North American Aviation F-107A 1/40 Scale Mahogany Model
Introducing the ready-built CF107AT Desktop Model. This 1/40 scale model was handmade with precision and accuracy to produce the finest model that will be the centerpiece of your collection for years to come. This model is a perfect gift for pilots and aviation enthusiasts alike. Not too big or too small, this model features a wingspan of 8.75 inches and a length of 18 inches. This model features a very accurate paint scheme with realistic panel lines.
The North American F-107 was North American Aviation's (NAA) entry in a United States Air Force tactical fighter-bomber design competition of the 1950s. The F-107 incorporated many innovations and radical design features, and was based on the F-100 Super Sabre. The competition was eventually won by the F-105 Thunderchief, and the F-107 prototypes ended their lives as test aircraft.
In June 1953, North American initiated an in-house study of advanced F-100 designs, leading to proposed interceptor (NAA 211: F-100BI denoting "interceptor") and fighter-bomber (NAA 212: F-100B) variants. Concentrating on the F-100B, the preliminary engineering and design work focused on a tactical fighter-bomber configuration, featuring a recessed weapons bay under the fuselage and provision for six hardpoints underneath the wings. Single-point refueling capability was provided while a retractable tail skid was installed. An all-moving vertical fin and an automated flight control system was incorporated which permitted the aircraft to roll at supersonic speeds using spoilers. The flight control system was upgraded by the addition of pitch and yaw dampers.
The aircraft's most distinguishing feature is its dorsal-mounted Variable Area Inlet Duct (VAID). While the VAID was a system unique to the F-107A, it was an early form of a variable geometry intake ramp which automatically controlled the amount of air fed to the jet engine. Although the preliminary design of the air intake was originally located in a chin position under the fuselage (an arrangement later adopted for the F-16), the air intake was eventually mounted in an unconventional position directly above and just behind the cockpit. The VAID system proved to be very efficient and NAA used the design concept on their A-5, XB-70 aircraft and XF-108 Rapier designs.
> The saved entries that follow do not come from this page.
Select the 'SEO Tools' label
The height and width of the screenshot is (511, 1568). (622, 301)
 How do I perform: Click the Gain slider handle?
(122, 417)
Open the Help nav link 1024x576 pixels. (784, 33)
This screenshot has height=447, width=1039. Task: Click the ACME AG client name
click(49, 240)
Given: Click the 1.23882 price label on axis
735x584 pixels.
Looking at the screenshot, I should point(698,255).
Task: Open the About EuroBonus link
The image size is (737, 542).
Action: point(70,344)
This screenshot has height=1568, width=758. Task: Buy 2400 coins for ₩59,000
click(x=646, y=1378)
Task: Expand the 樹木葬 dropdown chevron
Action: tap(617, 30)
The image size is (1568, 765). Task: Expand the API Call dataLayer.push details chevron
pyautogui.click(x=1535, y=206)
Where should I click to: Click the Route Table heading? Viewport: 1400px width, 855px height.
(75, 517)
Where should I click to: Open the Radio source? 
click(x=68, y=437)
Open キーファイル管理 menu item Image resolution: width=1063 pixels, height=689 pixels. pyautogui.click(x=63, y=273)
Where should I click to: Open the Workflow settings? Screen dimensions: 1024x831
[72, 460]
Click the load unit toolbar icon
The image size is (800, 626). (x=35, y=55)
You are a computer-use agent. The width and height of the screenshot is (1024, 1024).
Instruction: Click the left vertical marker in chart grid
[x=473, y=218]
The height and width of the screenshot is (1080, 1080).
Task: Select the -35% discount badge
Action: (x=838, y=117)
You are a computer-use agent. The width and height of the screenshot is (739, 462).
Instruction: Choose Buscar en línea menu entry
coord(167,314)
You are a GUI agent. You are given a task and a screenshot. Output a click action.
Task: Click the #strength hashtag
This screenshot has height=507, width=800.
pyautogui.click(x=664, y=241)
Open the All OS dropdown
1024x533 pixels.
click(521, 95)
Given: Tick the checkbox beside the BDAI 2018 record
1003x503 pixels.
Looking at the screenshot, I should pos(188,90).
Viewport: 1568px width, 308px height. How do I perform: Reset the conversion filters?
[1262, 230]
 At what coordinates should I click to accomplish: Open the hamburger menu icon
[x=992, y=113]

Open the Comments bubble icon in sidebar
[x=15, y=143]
The air intake was in the unusual dorsal location as the USAF had required the carriage of an underbelly semi-conformal nuclear weapon. The original chin intake caused a shock wave that interfered in launching this weapon. The implications this had for the survivability of the pilot during ejection were troubling. The intake also severely limited rear visibility. Nonetheless this was not considered terribly important for a tactical fighter-bomber aircraft, and furthermore it was assumed at the time that air combat would be via guided missile exchanges outside visual range.